As a last note: this blog post is not about giving an elaborate scientific explanation about the used methods. But more to give an idea how it is working and a guide of where to find good resources that will give you an in-depth explanation.

Goal

A consumer time-of-flight camera, such as the Creative Senz3D or DepthSense 325,  has on its depth map on average 1,0 cm noise per pixel. Actually the amount can vary from as small as 0,5 cm to as large as 1,5 cm per pixel. So it speaks for itself that a lot of detail is lost.

Therefore in order to reduce the noise and recover small details in the range map, the paper makes use of the observation that the range map and the intensity image are linked to each other by the shading constraint. Meaning, if the reflectance properties of the measured surface are known that a certain range map implies a corresponding intensity image. Thus if we modify the range map so that it corresponds with the measured intensity image we can recover lost details that are observed in the intensity image but were lost in the range map due to noise.

The images below were taken with a Creative Senz3D camera. If you look at the curved surface in the center of the image you can clearly see where the paper aims at. The curved surface has the same reflectance properties everywhere because it is a homogeneous non-specular material without any texture on it. It is clearly noticeable that the intensities of the intensity image (or confidence map) give us some clue about the shape of the surface.
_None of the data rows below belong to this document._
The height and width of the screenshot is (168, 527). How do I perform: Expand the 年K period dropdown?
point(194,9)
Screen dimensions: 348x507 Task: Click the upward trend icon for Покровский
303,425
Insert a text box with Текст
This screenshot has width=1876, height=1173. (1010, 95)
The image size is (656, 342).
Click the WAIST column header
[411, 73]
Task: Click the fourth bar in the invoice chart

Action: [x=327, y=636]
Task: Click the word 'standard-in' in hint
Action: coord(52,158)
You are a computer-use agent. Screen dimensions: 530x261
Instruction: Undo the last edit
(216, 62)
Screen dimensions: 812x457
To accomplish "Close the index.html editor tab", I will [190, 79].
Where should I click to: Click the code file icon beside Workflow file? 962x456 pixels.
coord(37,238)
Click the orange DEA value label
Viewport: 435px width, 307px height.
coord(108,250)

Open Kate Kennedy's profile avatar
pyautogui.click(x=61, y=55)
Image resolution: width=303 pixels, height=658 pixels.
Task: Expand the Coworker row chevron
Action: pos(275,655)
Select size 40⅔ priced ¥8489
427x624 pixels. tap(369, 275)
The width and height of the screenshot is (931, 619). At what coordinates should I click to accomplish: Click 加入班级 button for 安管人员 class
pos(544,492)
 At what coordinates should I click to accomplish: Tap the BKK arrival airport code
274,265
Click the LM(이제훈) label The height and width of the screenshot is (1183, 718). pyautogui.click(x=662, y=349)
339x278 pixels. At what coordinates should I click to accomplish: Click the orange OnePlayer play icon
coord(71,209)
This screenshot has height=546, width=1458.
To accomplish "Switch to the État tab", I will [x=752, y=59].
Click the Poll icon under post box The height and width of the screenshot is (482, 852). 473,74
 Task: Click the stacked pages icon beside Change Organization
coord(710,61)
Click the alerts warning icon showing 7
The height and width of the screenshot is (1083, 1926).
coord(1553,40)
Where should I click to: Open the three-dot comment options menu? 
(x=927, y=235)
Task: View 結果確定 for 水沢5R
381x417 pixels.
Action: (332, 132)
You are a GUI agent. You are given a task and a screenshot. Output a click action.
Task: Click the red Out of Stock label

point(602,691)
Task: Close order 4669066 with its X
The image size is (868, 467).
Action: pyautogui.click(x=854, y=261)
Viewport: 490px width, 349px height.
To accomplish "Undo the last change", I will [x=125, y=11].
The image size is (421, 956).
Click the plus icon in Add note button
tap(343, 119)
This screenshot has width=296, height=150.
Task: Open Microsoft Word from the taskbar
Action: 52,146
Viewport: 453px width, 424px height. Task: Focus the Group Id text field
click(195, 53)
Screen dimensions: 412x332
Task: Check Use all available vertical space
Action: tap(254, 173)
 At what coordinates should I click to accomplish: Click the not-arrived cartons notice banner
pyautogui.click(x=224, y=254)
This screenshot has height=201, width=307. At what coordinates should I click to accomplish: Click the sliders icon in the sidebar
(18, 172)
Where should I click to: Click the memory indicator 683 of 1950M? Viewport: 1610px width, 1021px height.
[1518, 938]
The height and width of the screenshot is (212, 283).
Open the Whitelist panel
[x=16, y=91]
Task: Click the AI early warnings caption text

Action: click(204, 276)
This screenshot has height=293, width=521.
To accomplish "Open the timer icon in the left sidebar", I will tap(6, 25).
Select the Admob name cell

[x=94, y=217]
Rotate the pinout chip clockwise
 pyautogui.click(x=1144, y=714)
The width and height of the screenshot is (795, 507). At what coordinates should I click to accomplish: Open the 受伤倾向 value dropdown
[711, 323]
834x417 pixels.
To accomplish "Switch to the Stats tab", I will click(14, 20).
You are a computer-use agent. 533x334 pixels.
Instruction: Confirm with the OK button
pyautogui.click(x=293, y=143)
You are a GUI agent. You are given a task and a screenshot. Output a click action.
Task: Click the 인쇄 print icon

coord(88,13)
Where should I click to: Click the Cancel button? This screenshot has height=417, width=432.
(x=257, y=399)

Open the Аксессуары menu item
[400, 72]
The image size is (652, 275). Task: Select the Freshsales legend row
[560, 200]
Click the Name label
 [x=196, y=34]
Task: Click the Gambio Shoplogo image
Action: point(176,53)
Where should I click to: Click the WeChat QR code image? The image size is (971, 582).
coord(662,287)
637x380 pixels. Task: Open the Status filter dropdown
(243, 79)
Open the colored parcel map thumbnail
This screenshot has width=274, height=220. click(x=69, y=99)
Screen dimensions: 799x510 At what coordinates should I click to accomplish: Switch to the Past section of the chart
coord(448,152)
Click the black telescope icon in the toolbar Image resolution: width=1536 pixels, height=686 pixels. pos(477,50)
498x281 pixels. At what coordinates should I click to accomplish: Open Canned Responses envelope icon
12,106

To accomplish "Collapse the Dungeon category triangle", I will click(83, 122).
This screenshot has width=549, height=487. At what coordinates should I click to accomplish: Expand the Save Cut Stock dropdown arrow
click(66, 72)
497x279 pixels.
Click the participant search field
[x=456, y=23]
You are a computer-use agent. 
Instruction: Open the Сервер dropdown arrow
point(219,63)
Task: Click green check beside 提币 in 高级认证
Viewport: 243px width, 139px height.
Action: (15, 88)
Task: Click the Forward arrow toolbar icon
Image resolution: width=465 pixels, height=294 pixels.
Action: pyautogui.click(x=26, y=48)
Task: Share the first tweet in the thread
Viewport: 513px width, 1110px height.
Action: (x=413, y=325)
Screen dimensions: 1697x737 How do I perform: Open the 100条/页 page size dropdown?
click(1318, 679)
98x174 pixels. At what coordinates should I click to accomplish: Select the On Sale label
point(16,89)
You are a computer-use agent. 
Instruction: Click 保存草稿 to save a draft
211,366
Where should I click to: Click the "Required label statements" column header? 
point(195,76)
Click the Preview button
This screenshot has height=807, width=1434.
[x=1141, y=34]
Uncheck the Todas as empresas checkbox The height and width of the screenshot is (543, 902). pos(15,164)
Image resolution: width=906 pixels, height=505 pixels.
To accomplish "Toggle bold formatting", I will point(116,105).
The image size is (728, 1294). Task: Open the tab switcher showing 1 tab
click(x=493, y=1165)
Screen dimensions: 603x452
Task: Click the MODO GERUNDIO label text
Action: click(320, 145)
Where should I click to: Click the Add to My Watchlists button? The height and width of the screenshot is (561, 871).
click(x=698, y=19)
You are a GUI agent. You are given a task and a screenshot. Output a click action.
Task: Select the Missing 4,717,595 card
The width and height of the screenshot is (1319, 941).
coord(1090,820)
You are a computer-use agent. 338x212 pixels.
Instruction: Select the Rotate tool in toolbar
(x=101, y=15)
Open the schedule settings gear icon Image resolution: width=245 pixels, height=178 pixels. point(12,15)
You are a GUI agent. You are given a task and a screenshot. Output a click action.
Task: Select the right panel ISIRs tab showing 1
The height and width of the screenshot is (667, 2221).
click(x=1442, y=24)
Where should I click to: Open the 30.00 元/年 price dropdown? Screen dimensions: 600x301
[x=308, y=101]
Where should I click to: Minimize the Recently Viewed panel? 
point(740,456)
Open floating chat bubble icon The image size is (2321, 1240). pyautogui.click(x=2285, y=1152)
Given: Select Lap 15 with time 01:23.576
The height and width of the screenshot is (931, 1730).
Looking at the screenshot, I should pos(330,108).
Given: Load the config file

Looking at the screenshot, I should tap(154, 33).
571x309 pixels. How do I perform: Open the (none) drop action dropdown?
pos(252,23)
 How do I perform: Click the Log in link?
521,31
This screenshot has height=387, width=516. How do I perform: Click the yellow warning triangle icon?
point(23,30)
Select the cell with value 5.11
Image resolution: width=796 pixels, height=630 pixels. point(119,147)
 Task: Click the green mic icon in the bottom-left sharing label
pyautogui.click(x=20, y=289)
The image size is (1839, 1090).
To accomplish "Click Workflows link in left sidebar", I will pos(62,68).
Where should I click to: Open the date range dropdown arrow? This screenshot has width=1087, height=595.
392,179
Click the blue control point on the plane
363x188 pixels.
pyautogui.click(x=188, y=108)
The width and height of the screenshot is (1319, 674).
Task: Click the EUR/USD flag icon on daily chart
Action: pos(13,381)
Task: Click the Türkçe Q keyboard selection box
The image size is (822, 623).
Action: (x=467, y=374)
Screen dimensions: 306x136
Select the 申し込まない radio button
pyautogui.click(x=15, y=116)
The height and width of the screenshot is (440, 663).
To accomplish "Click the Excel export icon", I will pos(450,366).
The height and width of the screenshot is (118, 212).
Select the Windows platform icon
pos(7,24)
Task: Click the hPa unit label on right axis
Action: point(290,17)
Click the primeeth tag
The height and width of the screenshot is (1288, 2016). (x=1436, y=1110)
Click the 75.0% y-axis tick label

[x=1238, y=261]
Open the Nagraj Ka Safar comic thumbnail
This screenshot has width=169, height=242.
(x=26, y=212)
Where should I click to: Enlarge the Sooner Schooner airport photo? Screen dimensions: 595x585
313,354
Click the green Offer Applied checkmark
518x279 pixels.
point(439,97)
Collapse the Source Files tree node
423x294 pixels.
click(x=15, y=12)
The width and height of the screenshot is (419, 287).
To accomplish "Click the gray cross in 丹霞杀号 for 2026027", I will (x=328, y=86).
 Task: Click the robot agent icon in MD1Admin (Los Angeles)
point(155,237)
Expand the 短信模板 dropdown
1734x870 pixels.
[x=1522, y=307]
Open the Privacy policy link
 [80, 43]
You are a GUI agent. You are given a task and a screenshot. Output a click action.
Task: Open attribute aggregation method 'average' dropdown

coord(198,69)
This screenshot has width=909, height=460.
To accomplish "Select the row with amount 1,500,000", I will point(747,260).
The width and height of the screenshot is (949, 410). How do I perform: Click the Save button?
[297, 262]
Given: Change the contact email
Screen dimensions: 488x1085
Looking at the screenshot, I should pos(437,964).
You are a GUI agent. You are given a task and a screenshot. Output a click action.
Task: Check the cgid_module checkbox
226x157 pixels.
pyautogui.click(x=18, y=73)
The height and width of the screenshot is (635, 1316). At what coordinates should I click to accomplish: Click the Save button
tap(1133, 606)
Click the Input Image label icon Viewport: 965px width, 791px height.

On the other hand, at the left side you can observe a book with a texture on it. This surface has variable reflectance properties and thus is not our focus at the moment.

The used technique in order to filter with the shading constraint is a variational method. This means we will construct a cost function (a.k.a. energy or objective function) and try to find the minimum of this function. The big difference with traditional optimization is that we want to minimize a whole range of variables, a function you can say. So an image, such as the range map, is viewed as a function whose sampling corresponds to the discrete matrix form of a given image [3]. If for example the range map has dimensions of 320 x 240 pixels then we need to find 76800 optimal values (a.k.a. unknowns) that together minimize the cost function. This number is big!

Objective Function

$latex E^{G}(\textbf{R,A}) = \displaystyle \sum_{j} \frac{(X_j^I – I_j(\textbf{R,A}))^2}{2\sigma_I^2}&fg=404040$

With $latex j &fg=404040$ going through all the pixels.  $latex X_j^I&fg=404040$ is the pixel value of our original measured intensity image. And $latex I_j(\textbf{R,A})&fg=404040$ is our calculated intensity based on the albedo and depth. So this constraint ensures that our depth corresponds with the intensity image. $latex \sigma_I &fg=404040$ is the standard deviation of the noise on the intensity image. Actually you just have to interpret the whole $latex 2\sigma_I^2&fg=404040$ term as a weight for this constraint.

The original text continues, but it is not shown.